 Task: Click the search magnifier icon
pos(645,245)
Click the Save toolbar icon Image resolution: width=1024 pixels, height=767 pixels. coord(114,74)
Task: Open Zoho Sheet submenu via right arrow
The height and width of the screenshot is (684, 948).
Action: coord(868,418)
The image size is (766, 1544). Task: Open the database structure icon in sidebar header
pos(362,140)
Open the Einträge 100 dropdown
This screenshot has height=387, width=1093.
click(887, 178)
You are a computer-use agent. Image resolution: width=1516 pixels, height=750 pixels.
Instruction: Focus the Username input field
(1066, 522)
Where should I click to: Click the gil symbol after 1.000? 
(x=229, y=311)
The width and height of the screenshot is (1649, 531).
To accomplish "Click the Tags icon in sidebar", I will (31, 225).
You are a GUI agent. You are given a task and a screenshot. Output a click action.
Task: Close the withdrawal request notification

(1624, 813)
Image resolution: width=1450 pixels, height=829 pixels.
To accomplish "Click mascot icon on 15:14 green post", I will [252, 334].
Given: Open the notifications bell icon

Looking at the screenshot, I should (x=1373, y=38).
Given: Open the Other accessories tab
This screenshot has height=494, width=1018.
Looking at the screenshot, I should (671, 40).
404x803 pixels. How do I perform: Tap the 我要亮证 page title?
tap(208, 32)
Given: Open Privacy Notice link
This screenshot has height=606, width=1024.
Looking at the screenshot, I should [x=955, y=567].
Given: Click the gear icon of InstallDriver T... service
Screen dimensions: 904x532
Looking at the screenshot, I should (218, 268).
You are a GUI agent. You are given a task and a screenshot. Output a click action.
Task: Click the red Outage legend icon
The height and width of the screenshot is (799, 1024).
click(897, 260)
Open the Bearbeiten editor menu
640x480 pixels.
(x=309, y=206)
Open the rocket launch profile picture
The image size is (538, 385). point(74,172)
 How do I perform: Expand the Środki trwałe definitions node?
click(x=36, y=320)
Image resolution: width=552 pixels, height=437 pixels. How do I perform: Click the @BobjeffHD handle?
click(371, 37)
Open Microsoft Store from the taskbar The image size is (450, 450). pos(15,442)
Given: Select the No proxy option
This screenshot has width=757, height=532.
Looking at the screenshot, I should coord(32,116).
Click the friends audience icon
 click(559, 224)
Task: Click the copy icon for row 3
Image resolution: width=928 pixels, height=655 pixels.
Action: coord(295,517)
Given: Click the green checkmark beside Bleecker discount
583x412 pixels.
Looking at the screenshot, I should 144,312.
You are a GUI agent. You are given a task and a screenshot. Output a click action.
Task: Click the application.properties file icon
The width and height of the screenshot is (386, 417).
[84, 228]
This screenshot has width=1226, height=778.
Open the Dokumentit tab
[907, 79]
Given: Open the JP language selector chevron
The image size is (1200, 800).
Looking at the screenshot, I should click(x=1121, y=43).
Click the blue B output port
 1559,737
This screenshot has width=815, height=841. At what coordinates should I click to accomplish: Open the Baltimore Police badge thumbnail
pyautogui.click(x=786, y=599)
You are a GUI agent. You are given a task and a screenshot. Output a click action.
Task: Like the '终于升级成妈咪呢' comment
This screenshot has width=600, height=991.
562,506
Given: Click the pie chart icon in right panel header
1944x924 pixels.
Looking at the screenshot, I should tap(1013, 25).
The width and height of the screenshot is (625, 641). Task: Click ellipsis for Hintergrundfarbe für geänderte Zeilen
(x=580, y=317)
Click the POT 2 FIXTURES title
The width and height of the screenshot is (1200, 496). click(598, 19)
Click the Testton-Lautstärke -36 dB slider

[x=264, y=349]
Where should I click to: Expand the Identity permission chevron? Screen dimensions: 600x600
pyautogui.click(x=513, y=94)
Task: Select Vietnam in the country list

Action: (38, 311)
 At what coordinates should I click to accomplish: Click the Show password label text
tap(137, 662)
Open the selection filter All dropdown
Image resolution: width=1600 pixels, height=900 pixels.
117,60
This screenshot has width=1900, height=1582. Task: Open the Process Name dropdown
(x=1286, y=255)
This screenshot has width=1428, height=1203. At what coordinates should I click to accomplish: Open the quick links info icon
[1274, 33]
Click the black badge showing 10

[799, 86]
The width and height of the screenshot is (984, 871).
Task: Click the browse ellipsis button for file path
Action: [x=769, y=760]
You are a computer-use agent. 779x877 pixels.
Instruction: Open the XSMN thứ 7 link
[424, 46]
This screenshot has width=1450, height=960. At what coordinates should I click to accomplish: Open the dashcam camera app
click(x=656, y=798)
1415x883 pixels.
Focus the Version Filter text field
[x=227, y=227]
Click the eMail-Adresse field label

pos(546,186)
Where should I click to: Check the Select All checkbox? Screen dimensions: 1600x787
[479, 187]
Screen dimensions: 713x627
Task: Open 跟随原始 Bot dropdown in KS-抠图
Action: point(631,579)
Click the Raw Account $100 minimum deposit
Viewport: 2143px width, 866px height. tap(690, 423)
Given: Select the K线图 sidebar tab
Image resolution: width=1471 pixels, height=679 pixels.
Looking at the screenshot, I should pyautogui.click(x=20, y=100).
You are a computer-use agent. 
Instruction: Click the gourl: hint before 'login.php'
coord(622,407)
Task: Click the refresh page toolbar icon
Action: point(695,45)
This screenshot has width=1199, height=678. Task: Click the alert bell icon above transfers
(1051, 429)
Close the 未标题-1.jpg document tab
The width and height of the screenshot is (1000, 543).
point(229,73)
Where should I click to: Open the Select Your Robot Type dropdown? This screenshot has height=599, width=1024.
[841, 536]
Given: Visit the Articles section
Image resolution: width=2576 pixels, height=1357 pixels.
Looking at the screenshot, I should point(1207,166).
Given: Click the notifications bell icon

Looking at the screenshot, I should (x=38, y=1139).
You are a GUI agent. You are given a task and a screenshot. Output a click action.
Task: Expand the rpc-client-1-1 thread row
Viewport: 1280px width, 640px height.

============================================================

▶ [Exercise aim] Copy whichever lines in the listing above contain the word "will".

▶ [Result below]
To accomplish "Click the Tags icon in sidebar", I will (31, 225).
To accomplish "Click mascot icon on 15:14 green post", I will [252, 334].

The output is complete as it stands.